Mexico conducts first open season on natural gas pipeline capacity

Published on July 26, 2017 by Debra Flax

Continuing the country’s ongoing energy reforms, Mexico’s National Center for Natural Gas Control (Centro National de Control del Gas Natural—CENAGAS) recently conducted Mexico’s first natural gas grid capacity open season to auction pipeline capacity rights, according to the U.S. Energy Information Administration.

CENAGAS manages Mexico’s Integrated National Natural Gas Transportation and Storage System (Sistema de Transporte y Almacenamiento Nacional Integrado de Gas Natural—SISTRANGAS), which currently has a pipeline length of 6,256 miles with a total transportation capacity of 6.3 billion cubic feet per day (Bcf/d).

Created in 2014, CENAGAS is the decentralized public organization that assigns capacity rights for pipelines previously owned, operated, and largely used by PEMEX, Mexico’s national energy company. As PEMEX had been the monopoly controller over all of the country’s pipeline assets, Mexico’s energy reforms chose to dismantle the PEMEX monopoly, transitioning the energy sector to a more open market.
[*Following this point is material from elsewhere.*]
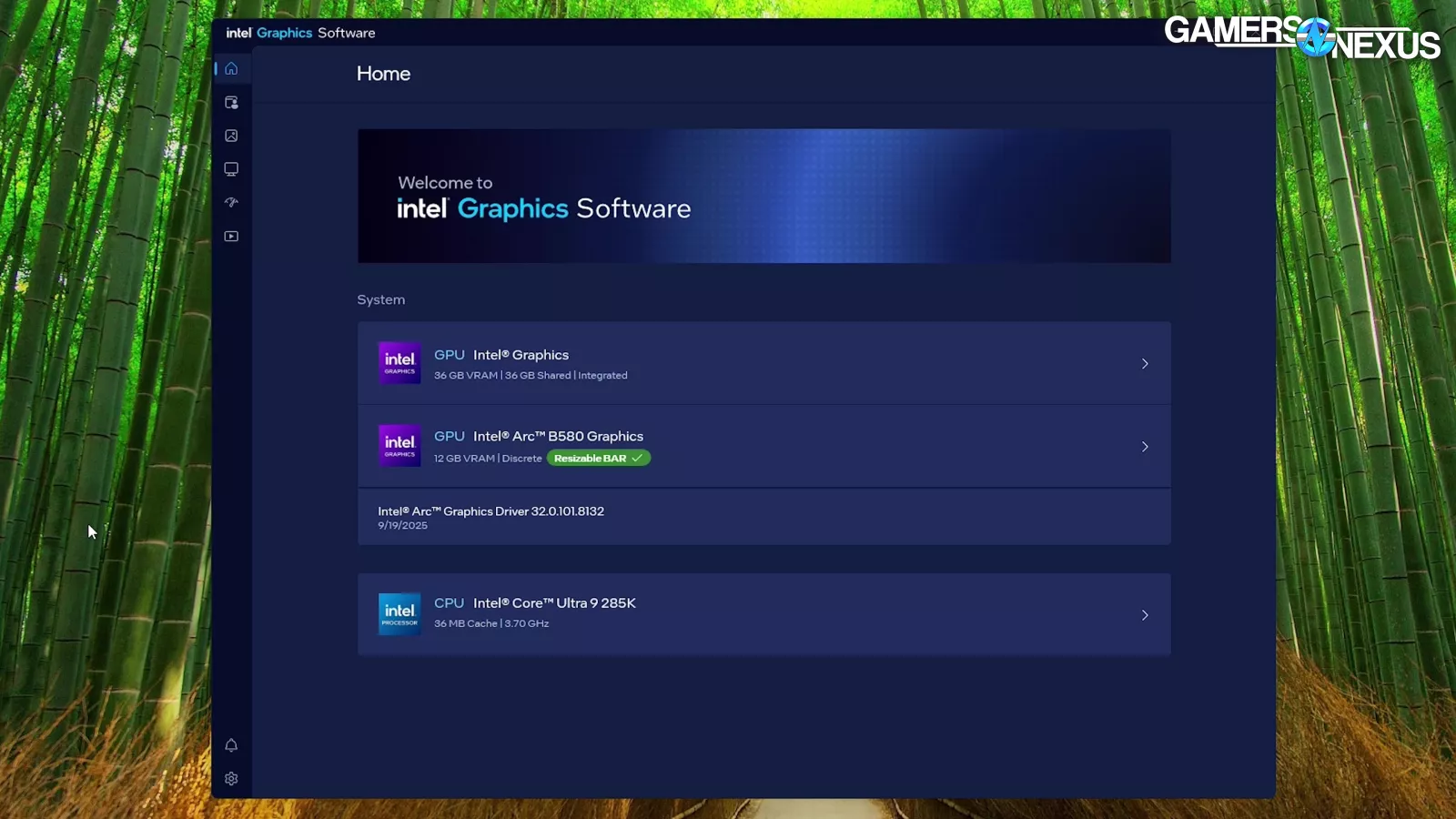
Task: Click the Intel® Graphics GPU name
Action: tap(521, 355)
In order to smoothly transition to the new market structure, two open seasons were scheduled, “Round 0” and “Round 1”. The Round 0 phase occurred in October of 2016, where 1.1 Bcf/d was reserved for Mexico’s Federal Electricity Commission (Comisión Federal de Electricidad–CFE) and 1.4 Bcf/d was reserved for PEMEX. Another 1.6 Bcf/d of capacity was reserved for Mexico’s independent power producers, which hold long term contracts to sell power to the CFE. They are not subject to any short-term capacity auctions. Due to this, only 2.2 Bcf/d of the 6.3 Bcf/d capacity was up for auction for the Round 1 auction.

Round 1 auctions were held in May 2017. While 24 local and international companies vied for 3.6 Bcf/d, CENAGAS allocated the 2.2 Bcf/d to PEMEX (receiving 59 percent), ENGIE Mexico and ArcelorMittal (each receiving 7 percent), Shell Trading Mexico (receiving 6 percent), and Group Alpha (receiving 5 percent). ENGIE Mexico, Shell Trading Mexico, and Groupo Alpha are all natural gas allocations and services, while ArcelorMittal is one of the largest steel manufacturers in the world.

The remaining 15 percent of capacity went to 19 other companies, many of which are in the natural gas retailing and marketing business. Overall, the interested companies were drawn to the injection points supplying U.S. natural gas to Mexican pipelines.

Companies awarded capacity began taking over state-owned operators on July 1 for one-year contracts.

CENAGAS held another auction for five cross-border pipelines assigned to the Federal Electricity Commission on July 10. However, no final bids were submitted and the auction was declared void. On August 10, CENAGAS expects to hold another auction for capacity on the five cross-border pipelines.